Due to his passion for music and participating in a jazz band as a saxophonist, he started his studies, was expelled from school and drafted into the army. After serving in one of the cities of the Gorky Region, he recovered and, after graduating from a university, was assigned to Novosibirsk , where he spent the next seven years working in the public service, working on his paintings in his spare time from work.
In 1974, Shapiro moved to Moscow and professionally engaged in portraiture. He wrote friends from his circle, the Moscow intelligentsia, famous people in the USSR . He worked mainly in oil, but he also performed pencil drawings, graphics, and watercolors.
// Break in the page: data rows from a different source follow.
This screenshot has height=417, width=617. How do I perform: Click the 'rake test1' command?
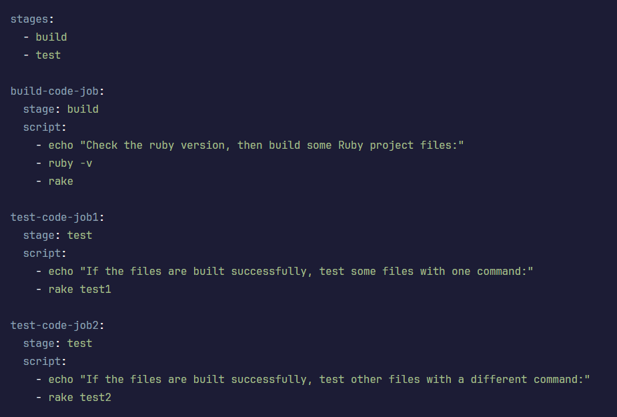tap(79, 289)
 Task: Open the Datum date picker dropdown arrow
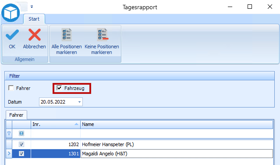coord(79,102)
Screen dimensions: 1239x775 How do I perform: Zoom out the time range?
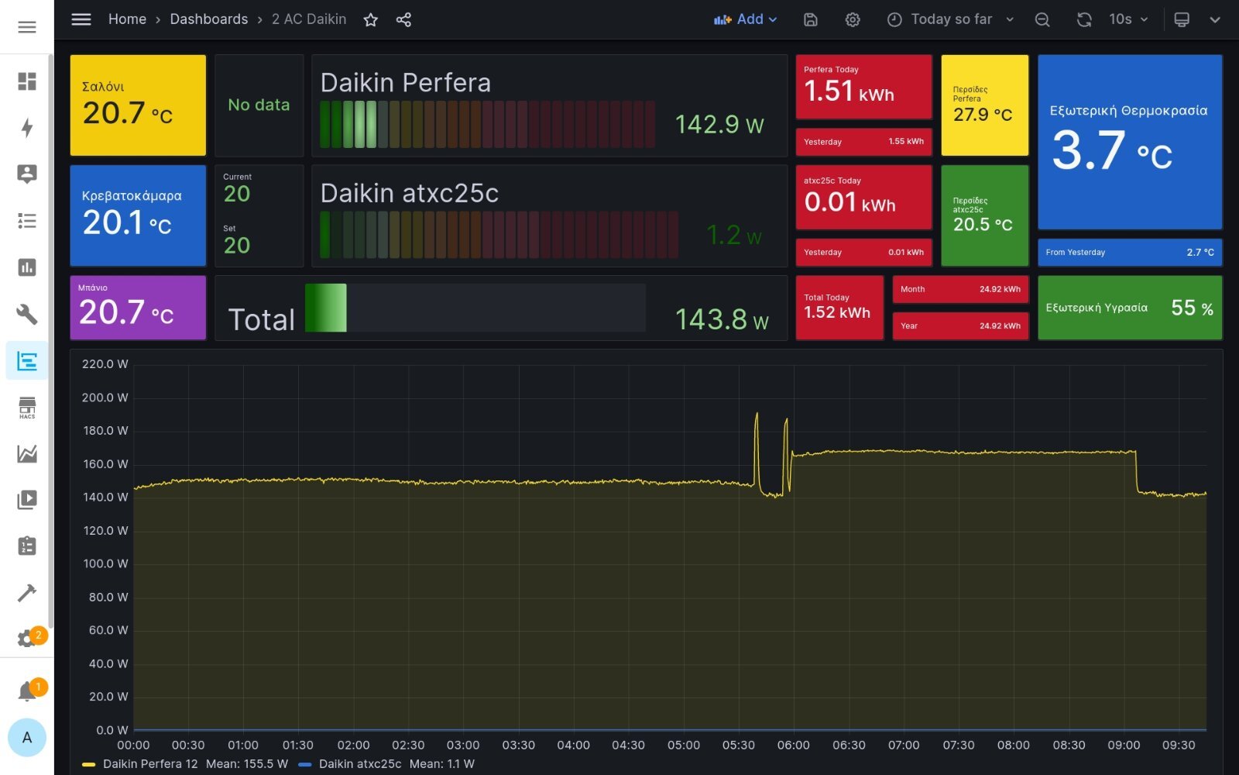click(x=1042, y=20)
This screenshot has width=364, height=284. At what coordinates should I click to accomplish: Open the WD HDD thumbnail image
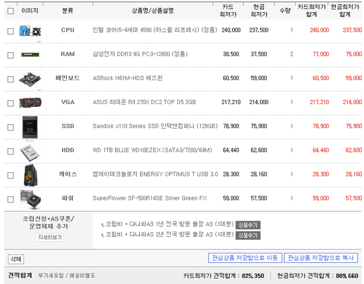pyautogui.click(x=29, y=150)
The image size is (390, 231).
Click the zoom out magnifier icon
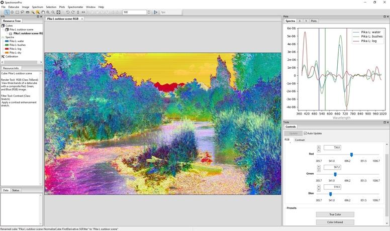[x=53, y=12]
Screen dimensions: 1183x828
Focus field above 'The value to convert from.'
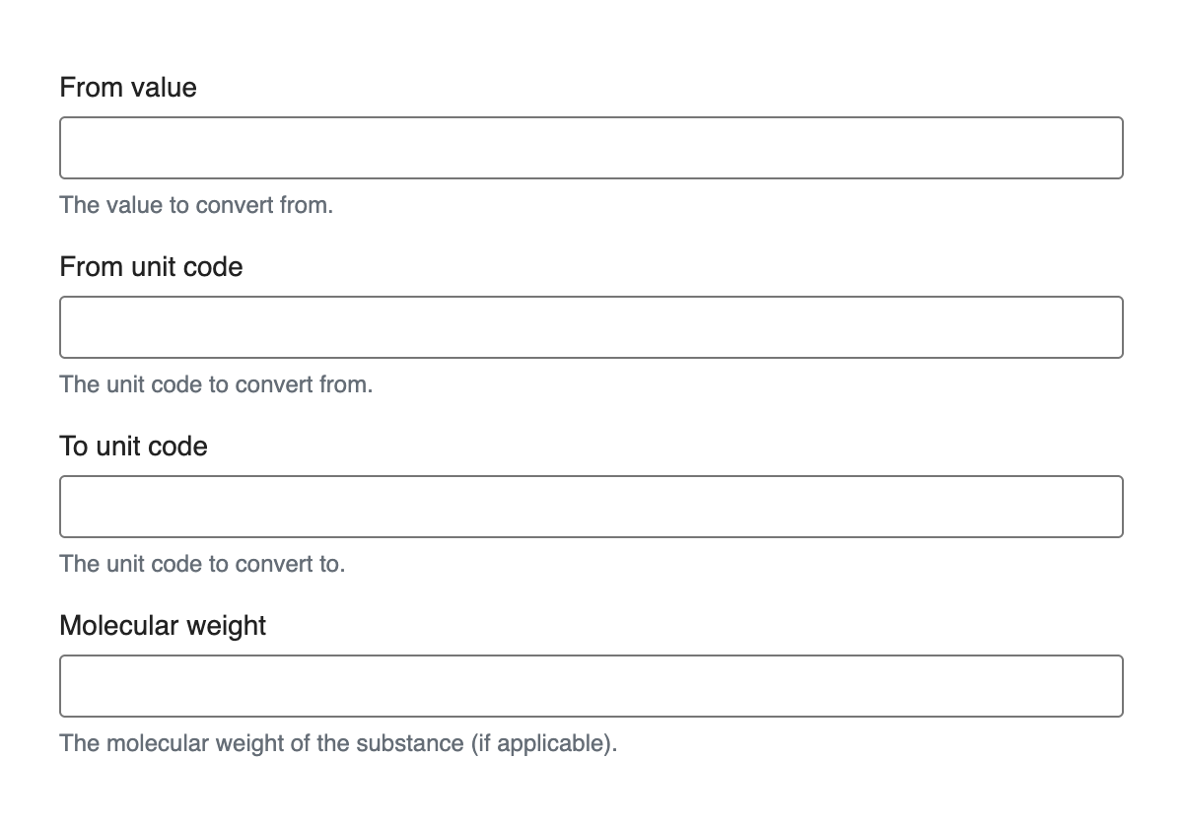[x=592, y=148]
He joined the Soviet underground avant-garde , exhibited his work in the avant-garde center on 28 Malaya Gruzinskaya Street, which in 1981 became the site of his first solo exhibition. Like many artists, he was condemned by the existing regime, but was recognized by the Russian intellectual elite. Only with the beginning of perestroika, Mikhail Shapiro was recognized by the general public. From 1988 to 1990, his paintings were exhibited at the Moscow Gallery of Modern Art M'ARS .
In 1992, Shapiro emigrated to Canada, where he continued the activities of the artist. Among his works appeared landscapes, animals, flowers, abstract works. The artist’s style of painting is a mixture of realism and abstraction.
Proceedings
Mikhail Shapiro currently writes mostly in oil on canvas. He created a series of portraits of Soviet physicists, including Andrei Sakharov, Lev Landau, Yevgeny Lifshits, Mikhail Leontovich, Igor Tamm, Lev Artsimovich, Abram Ioffe. The author of the portrait of the Russian ballerina Maya Plisetskaya ; the painting is currently owned by the St. Petersburg Museum of Theater Arts . He created a series of portraits of the most famous artists of the XIX-XX centuries, such as Claude Monet, Salvador Dali, Pablo Picasso, Kazimir Malevich and others.
It is regularly exhibited in Canada and the USA.